:: PASSAGE FOR REVIEW ::
==============================

The holiday season just became brighter for thousands of area residents, both young and old, thanks to an unexpected donation of $50,000 from Savannah River Nuclear Solutions’ parent companies to five local nonprofit organizations.
Five local charities, selected for their ability to maximize the good they can do for every dollar they receive, each have been given $10,000 to boost their works.
“After years of a recession economy and very tough year financially for us, this last-minute infusion of much-needed funding is a godsend,” said Travis McNeal, Golden Harvest Food Bank executive director. “With this generous donation, we’ve just gone from a highly-critical situation to one with options. Our friends at SRNS have yet again come through for us in our greatest time of need. We just can’t thank them enough.”
The five organizations receiving a $10,000 check from SRNS are Golden Harvest Food Bank, Area Churches Together Serving, Community Ministry of North Augusta, Gail Reyes Senior Center and Senior Citizens Council of Greater Augusta and the CSRA.
The gift of $10,000 is not just about giving to worthy charities, these specific charities are well-versed in leveraging donations to get the most out of every dollar.
ACTS Executive Director Vicki Bukovitz said her organization “can take this $10,000 and turn it into $50,000 of services in the area.”
Mike Gibbons, Golden Harvest Food Bank chief development officer for South Carolina, said that for every dollar they bring in, the organization can purchase $7 worth of food for needy families.
McNeal added that the $10,000 donation can be used to purchase 7,500 meals for those individuals and organizations using Golden Harvest resources.
“We’re fully aware of the shortages and the pain, both financial and emotional, that so many are now experiencing throughout the region,” said SRNS President and CEO Dwayne Wilson. “We frequently work with United Way agencies and nonprofit organizations dedicated to assisting those in need throughout the greater Aiken-Augusta area.

==============================

:: ENTRIES PROVIDED ::
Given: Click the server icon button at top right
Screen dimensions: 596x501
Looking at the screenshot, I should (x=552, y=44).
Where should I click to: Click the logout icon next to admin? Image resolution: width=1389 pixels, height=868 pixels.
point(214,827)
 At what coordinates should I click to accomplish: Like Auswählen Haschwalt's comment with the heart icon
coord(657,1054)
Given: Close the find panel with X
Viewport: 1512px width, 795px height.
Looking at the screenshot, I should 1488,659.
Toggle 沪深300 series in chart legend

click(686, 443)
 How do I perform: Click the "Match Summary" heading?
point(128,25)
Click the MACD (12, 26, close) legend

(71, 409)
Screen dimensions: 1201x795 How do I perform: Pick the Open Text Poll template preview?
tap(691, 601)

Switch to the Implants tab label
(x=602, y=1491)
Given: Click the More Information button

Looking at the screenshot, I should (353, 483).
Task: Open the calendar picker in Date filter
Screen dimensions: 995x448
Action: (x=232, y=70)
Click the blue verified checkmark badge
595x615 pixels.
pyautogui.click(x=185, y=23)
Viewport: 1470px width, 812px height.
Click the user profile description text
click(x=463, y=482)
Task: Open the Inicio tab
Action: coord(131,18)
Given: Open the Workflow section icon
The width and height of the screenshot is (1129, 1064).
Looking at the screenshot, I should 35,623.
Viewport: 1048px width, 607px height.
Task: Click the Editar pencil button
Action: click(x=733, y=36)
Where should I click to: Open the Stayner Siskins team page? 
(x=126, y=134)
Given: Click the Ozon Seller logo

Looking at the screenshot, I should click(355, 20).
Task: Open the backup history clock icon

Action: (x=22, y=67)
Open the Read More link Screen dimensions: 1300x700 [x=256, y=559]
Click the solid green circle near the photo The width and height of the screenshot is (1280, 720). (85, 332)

==============================

:: WORK REQUEST 1 ::
In the SRNS donation article, how many meals does McNeal say the $10,000 donation can buy?
:: WORK REQUEST 2 ::
Using the SRNS donation article, explain why these five charities were chosen to receive the money.

:: OUTPUT 1 ::
7,500 meals.

:: OUTPUT 2 ::
They were chosen for their ability to maximize the good they can do with every dollar they receive, since they are well-versed in leveraging donations. For example, ACTS says it can turn $10,000 into $50,000 of services, and Golden Harvest can buy $7 worth of food for every dollar it brings in.